In the early 1970’s, the Director of the CIA used to tell fellow Americans, “trust us”. That turned out to be bad advice – bad for the CIA and bad for the reputation of a country ostensibly dedicated to the rule of law. It’s only prudent, therefore, to ask how the Canadian Security and Intelligence Service will be held to account once the Harper Government’s “Omnibus Bill” becomes law and CSIS’s Office of Inspector General is eliminated.
A number of important commentaries have emerged on this issue over the past few weeks, including one by Craig Forcese in this blog, another by University of Ottawa professor Wesley Wark and a third by Paul Kennedy, whose role as a former senior official and former head of the RCMP Complaints Commission should carry considerable weight. In these and other commentaries, the warnings signs abound.
“All of this leads to an obvious and curious question: how will the Minister responsible for CSIS keep track of the organization in the future?”

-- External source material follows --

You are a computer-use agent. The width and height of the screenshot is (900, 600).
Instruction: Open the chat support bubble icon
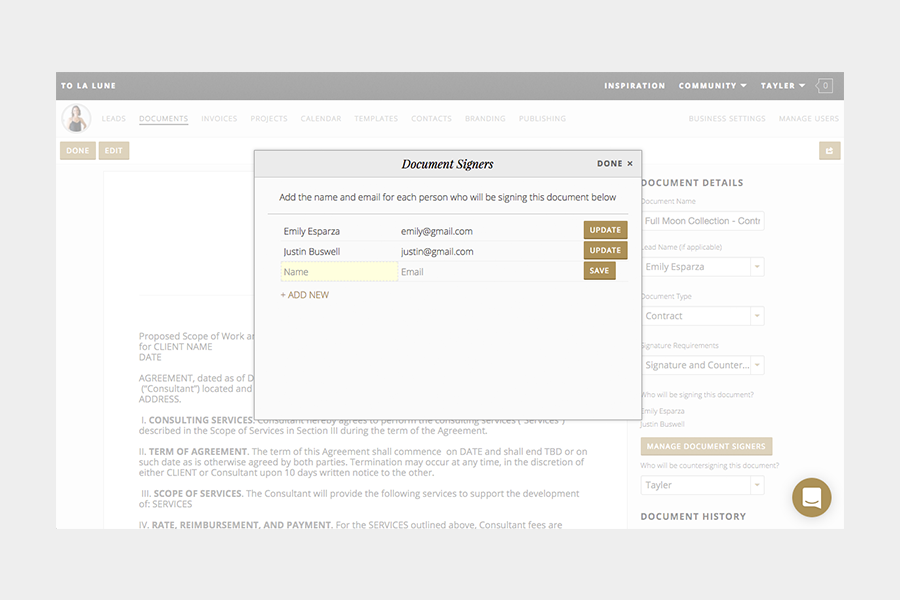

The ostensible reason for the measure (and hence its inclusion in this package) is that it’s a money-saving item, merging the Inspector’s General role with that of the Security Intelligence Review Committee (SIRC), the oversight body created by Parliament in 1984. But the argument is spurious. The savings, if any, will be paltry, since the Inspector General’s office is small and had been starved of funds for years. Moreover, the SIRC, as wonderful as its mandate seems, is largely ineffective. Top-heavy, slow and highly legalistic in operation, it has rarely been able to produce reports which carry weight and credibility. It has dropped the ball on several oversight issues, and has none of the operational smarts to look at the issues tackled every year by the Inspector General’s office. Even with a very capable new chairman, Chuck Strahl, the SIRC is a negligible factor in the accountability game.
It’s worth going back to first principles on this one. Because security and intelligence agencies have especially intrusive powers, they are inherently open to abuse and misuse, even when there is no manifestly ill intent. A key traditional tenet of public policy, therefore, is the need to ensure conformity with the law, as well as with agency policies and practices, by creating powerful and effective accountability and oversight regimes. (Canadians might recall the barn-burning episodes of the former RCMP Security Service as a case in point.)
The work of the Inspector General’s office is along these lines, even though it attracts few headlines. Among the questions it poses every year in its public reports are the following: is CSIS living up to the standards of evidence of recent Supreme Court decisions by retaining original notes and documents as it conducts interviews? Does it have sensible procedural safeguards for the sharing of information with Allied services? Are there in place policies and practices which allow for cooperation of police and intelligence agencies in gathering evidence for criminal prosecution? In other words, if the government announces a policy, or the Supreme Court determines the need for new procedures, does CSIS actually follow through? Does it live the letter of the law and the words of policy and procedures manuals?
These examples aren’t as dramatic as those from south of the border, with the CIA toppling governments or developing interrogation techniques in violation of national and international law. But they are important issues, ones on which the Inspector General of CSIS was expected to report annually. Perusing the highly-redacted reports of the last several years (which are still on the internet but which will probably disappear shortly) gives some flavour of the breadth of issues on which everyone in the organization needed to be held to account. Indeed, as the Public Safety Canada website (no doubt also soon to be changed) argues, “[t]he IG [sic]…provides independent assurance to the Minister of Public Safety to support ministerial responsibility for CSIS. In order to provide the Minister with this independent and external perspective to the work of CSIS, the IG and staff undertake a variety of review activities to monitor the compliance by CSIS with its operational policies and to review the operational activities of CSIS[.]”
All of this leads to an obvious and curious question: how will the Minister responsible for CSIS keep track of the organization in the future? How will he ensure that it functions within Canadian law? And for anyone looking at the office of Director of CSIS, wouldn’t that job be more comfortable with an effective oversight agency spotting small problems before they become big ones? With the Inspector General gone in the future, one has to assume that both the Minister and the Director of CSIS have accepted total accountability for the performance of CSIS.
What is surprising is how many Canadians spotted this small item in a huge Omnibus Bill and drew the appropriate conclusions. The elimination of this office is not a budgetary matter. It will eliminate what measure of accountability now exists over CSIS. And therefore it’s little more than another assault on holding police, intelligence and security agencies to reasonable standards of public account. If the head of the CIA today asked Americans to “trust” him, he would be laughed out of court. Is there any reason to believe that Canadians should think differently?